→ **Your task**
Restate word for word the lines in the listing below, starting at the line containing "Task: Click the МАЛЬЧИК tag" and ending at the line containing "This screenshot has height=720, width=930.", both included; leave out the rest.
++++ Data supplied
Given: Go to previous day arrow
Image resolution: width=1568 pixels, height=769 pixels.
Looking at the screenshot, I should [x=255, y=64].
++++++++
++++ Data supplied
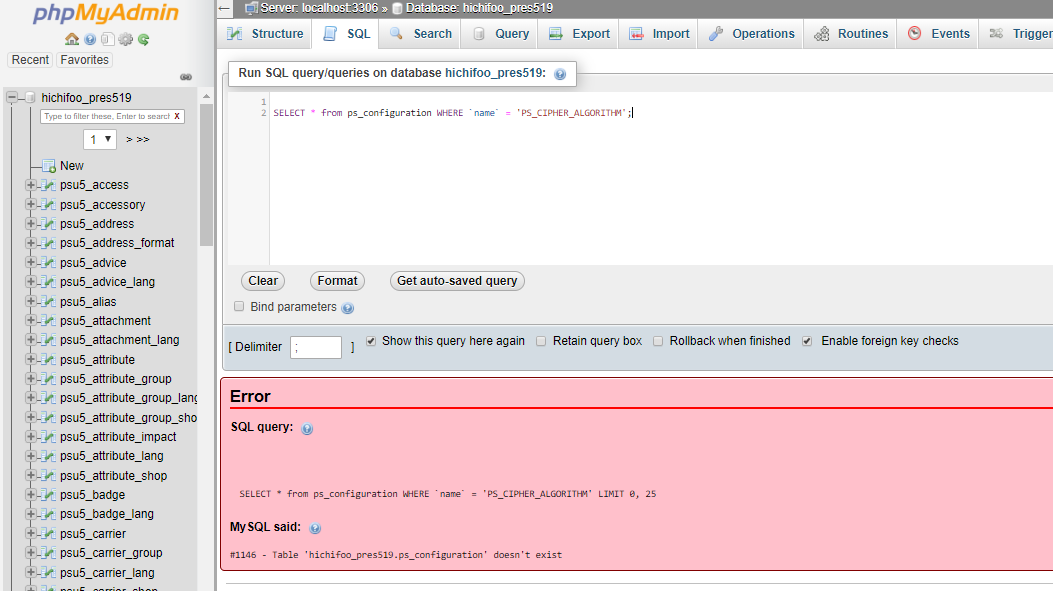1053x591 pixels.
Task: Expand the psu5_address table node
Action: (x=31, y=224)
++++++++
++++ Data supplied
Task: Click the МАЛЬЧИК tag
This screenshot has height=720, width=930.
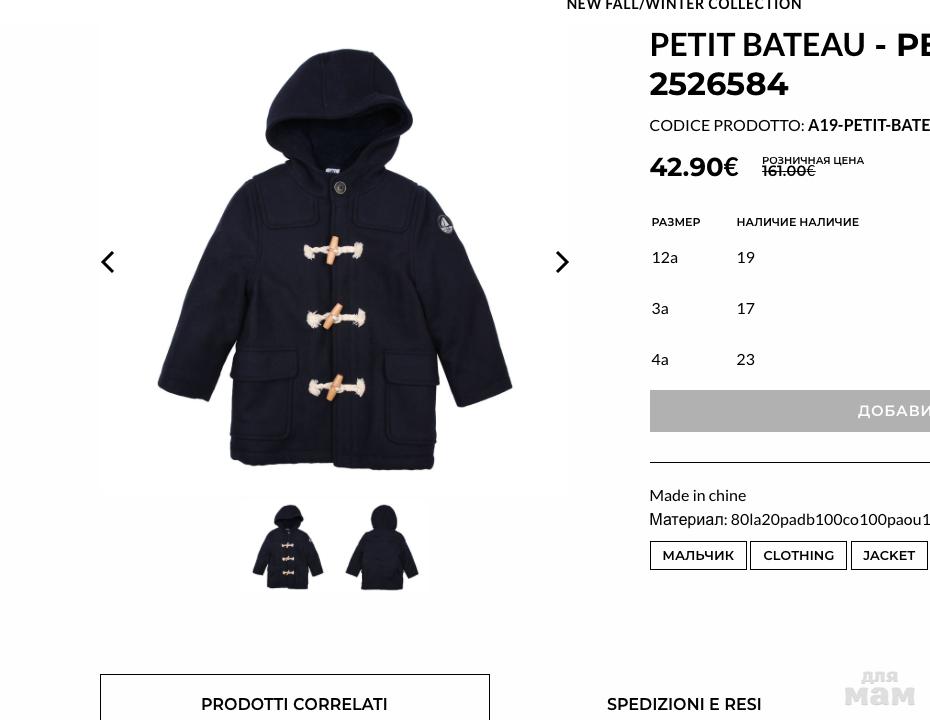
++++++++
→ **Exercise response**
Task: Click the МАЛЬЧИК tag
This screenshot has height=720, width=930.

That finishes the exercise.